The company rejects those conclusions.

Spokesman Tom F. Sprick said the Connecticut-based firm trusts instead a 1997 survey by India’s National Environmental Engineering Research Institute that judged the water to be untainted. The company’s own consulting firm, Arthur D. Little, which oversaw the institute’s study, warned, however, that its tests were not comprehensive and that the water may not be safe to drink.

In a door-to-door survey last year of sections surrounding the factory, the gas victim charity Sambhavna Trust found residents stricken by a variety of toxin-related ailments, including anemia, headaches, menstrual disorders and stomach and chest pains, said its director, Satinath Sarangi, who attributed the problems to the toxins. Severe cases included cancer and growth and mental disorders in children, he added.

In India’s many poverty-ridden slums, it is hard to distinguish toxin-induced illnesses from others. But Mohammed ali Qaiser, a doctor at one of Sambhavna’s two clinics, which he said treats about 70 toxin victims daily, says he has little doubt that water pollution is behind much of the sickness.
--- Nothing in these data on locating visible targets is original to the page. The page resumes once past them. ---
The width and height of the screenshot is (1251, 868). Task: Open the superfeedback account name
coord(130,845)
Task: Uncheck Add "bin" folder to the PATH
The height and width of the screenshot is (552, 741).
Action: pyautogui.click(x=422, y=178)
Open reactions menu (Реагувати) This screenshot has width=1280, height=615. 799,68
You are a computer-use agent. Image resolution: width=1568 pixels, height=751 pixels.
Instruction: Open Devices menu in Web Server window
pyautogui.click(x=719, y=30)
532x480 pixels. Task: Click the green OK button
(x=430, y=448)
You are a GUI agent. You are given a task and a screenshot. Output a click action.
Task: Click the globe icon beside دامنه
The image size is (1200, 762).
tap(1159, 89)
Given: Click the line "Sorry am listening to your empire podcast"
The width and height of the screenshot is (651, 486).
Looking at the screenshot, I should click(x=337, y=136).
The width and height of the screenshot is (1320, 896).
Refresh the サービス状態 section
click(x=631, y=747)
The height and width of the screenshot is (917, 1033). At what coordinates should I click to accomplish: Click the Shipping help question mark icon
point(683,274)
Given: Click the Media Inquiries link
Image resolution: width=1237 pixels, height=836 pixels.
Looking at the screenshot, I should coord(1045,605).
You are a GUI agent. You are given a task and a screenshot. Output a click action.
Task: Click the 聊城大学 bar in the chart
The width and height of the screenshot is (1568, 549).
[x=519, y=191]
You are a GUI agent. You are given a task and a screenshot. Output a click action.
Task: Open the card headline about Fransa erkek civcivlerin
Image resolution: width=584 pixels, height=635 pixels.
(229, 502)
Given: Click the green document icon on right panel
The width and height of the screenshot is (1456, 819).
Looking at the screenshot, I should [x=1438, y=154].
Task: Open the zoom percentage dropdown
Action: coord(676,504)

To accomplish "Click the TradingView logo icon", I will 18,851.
“The water is obviously contaminated,” said Dr. Qaiser. “People not residing in affected areas are not having these kinds of problems.”

The state government took note of the health hazard in the late 1990s when it began trucking big, black barrels of water into affected slums. The effort, though, proved fitful. Last summer, the state provided less than 10 percent of the amount of water needed to survive, according to a survey by the International Campaign for Justice in Bhopal.